O sagrado e o profano, a vivência quotidiana da religião, a relação com Deus e o Diabo são temas do seu universo literário. E neste livro está muito presente a morte.
Tenho uma concepção estranha da morte; acho que é a nossa grande oportunidade. Se não for a morte que nos leva a algum lugar absolutamente incrível, não vai ser rigorosamente mais nada. A menos que se arranje um bilhete para os Açores, a vida é difícil.Tenho esse fascínio de saber o que acontece no momento em que desligamos a máquina. Dia sim, dia não acredito na vida depois da morte. Não consigo escapar à ponderação desse momento.
Embora tenha nascido em África, em Angola.

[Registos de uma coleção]
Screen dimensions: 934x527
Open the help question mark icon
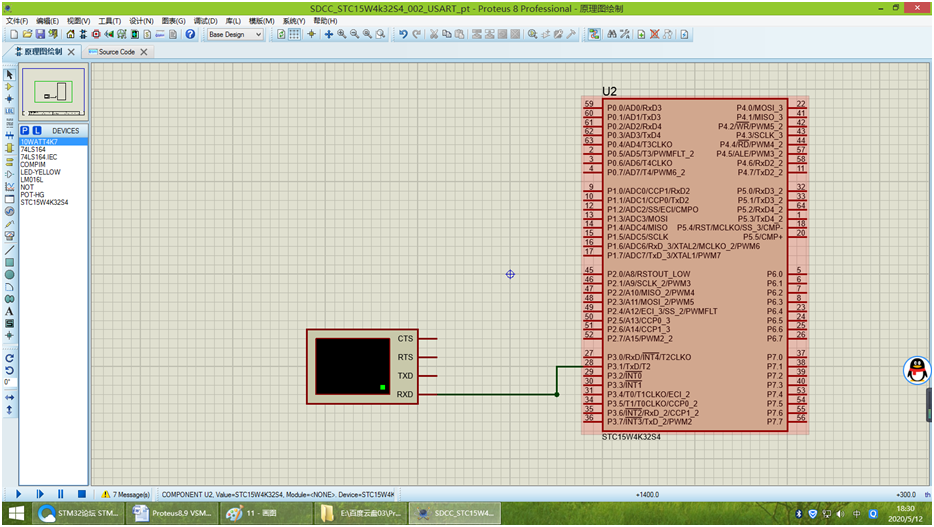[190, 34]
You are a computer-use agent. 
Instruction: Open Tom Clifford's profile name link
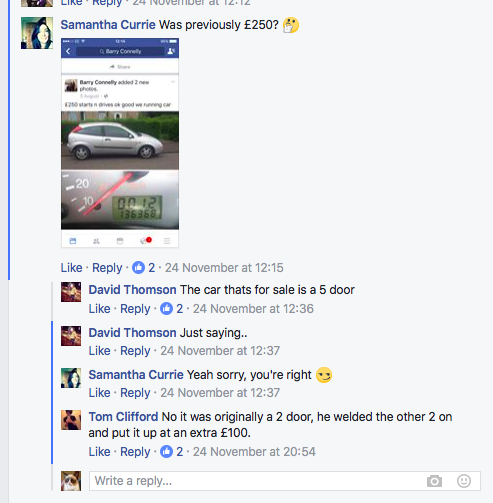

Problema curto :: Segundo o texto de leitura, que tema está muito presente neste livro? Baseie-se apenas no texto de leitura.

Resposta à tarefa :: A morte está muito presente neste livro.